Nenhuma palavra, pelo menos no noticiário desta quarta-feira
(21/8), sobre violações dos direitos dos demais cidadãos do mundo. O público
pouco ou nada sabe se estão em andamento quaisquer discussões efetivas entre
governos, sobre o assunto — além das declarações de protesto.
Esse não foi o foco do noticiário americano. Mas as próprias
autoridades da NSA deram a entender que esse é o caso, quando explicaram aos
jornalistas, em uma entrevista coletiva anônima, feita por teleconferência, por
que a coleta foi feita "involuntariamente". De uma maneira geral,
elas disseram, a espionagem sobre seus próprios cidadãos é um subproduto
indesejável de seu programa de espionagem sobre estrangeiros.

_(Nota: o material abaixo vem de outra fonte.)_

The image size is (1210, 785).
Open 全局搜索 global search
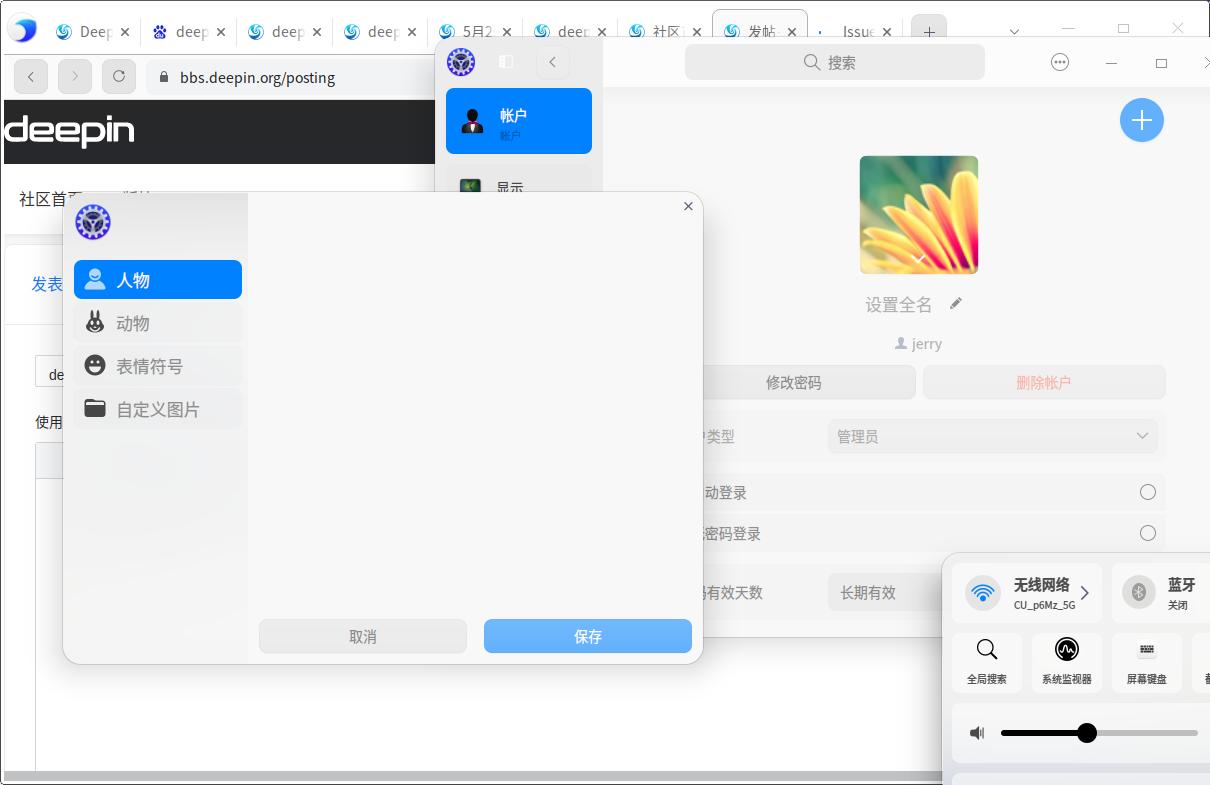coord(986,660)
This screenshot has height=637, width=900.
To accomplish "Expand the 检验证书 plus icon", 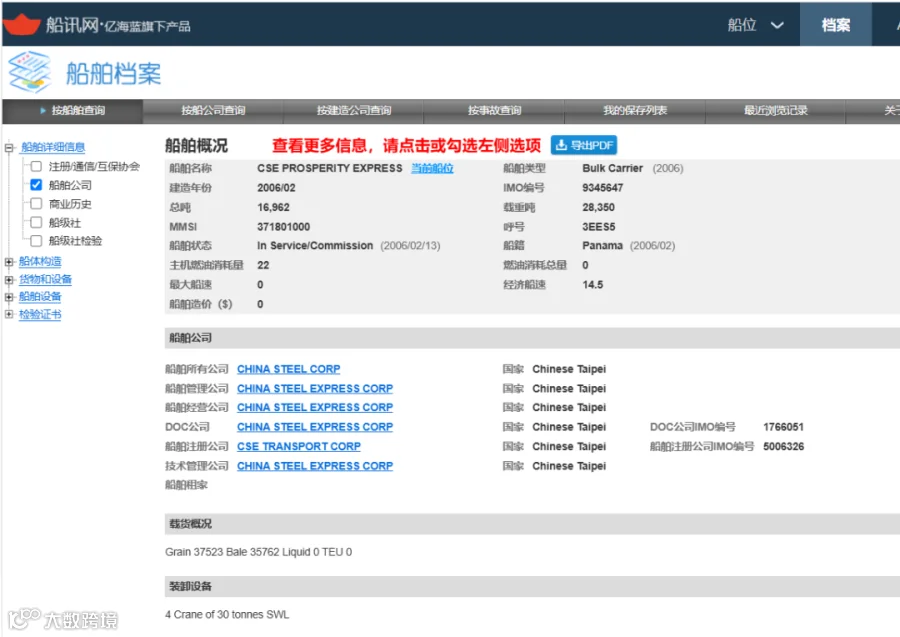I will [9, 314].
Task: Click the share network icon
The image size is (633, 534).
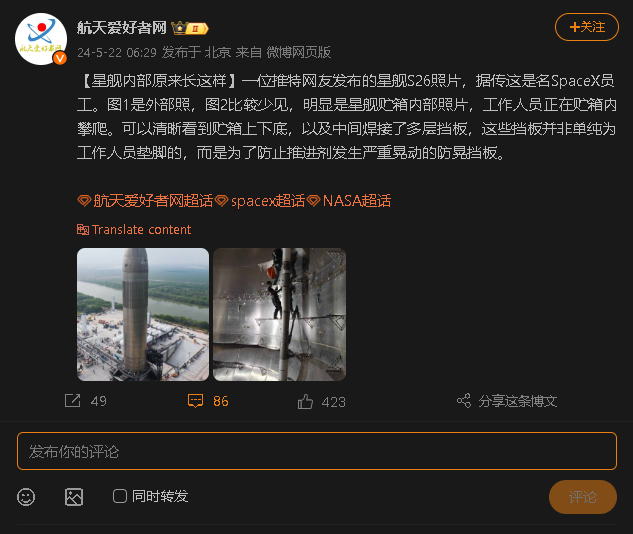Action: coord(464,401)
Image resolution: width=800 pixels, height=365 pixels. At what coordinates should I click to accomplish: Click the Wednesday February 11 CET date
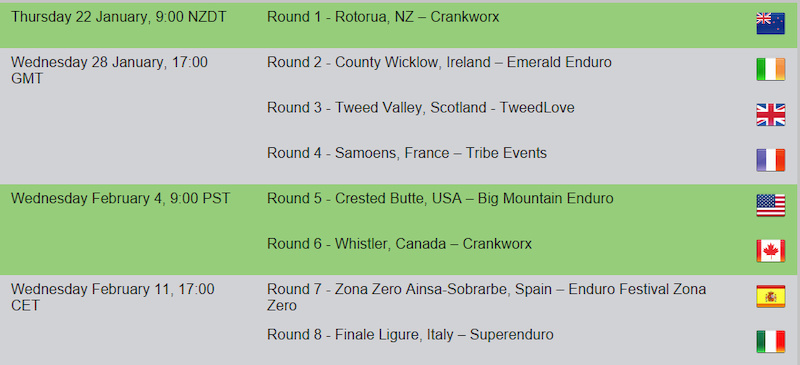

A principal explicação é essencialmente técnica, de acordo
com as autoridades da NSA. O órgão coleta, por exemplo, dados internacionais
que passam pela rede de cabos de fibra óptica, controlada pelos EUA. Os dados
são armazenados em um "repositório" para processamento e para a
seleção de comunicações estrangeiras, e não das domésticas. Mas, por causa de
dificuldades tecnológicas, a NSA não consegue separar as comunicações "inteiramente
domésticas", das estrangeiras. Essa explicação foi divulgada pelo
Washington Post.
A CBS News destacou, da entrevista coletiva, que a rede de
vigilância foi projetada para interceptar comunicações que se originam em
outros países ou se originam nos EUA mas se destinam a outros países. Ou que
ocorrem inteiramente em solo estrangeiro, porém passam por solo americano,
através da rede de fibra óptica.
A NSA divulgou, ainda segundo a CBS News, que coleta cerca
de 250 milhões de comunicações pela Internet, por ano. Desse total, cerca de 20
a 25 milhões são de e-mails. Por isso, a quantidade de 56 mil e-mails coletados
de americanos, número obtido com base em análises estatísticas da agência, não
chega a ser substancial.
O porta-voz da Casa Branca, Josh Earnest, também confirmou
que, de certa forma, a espionagem das comunicações estrangeiras continua a todo
vapor. Segundo a CBS News, ele negou que exista um programa de vigilância
doméstica, apesar das novas revelações. O programa da NSA existe
especificamente para obter inteligência estrangeira, ele disse. A coleta de
comunicações entre americanos é um fato "incidental", afirmou.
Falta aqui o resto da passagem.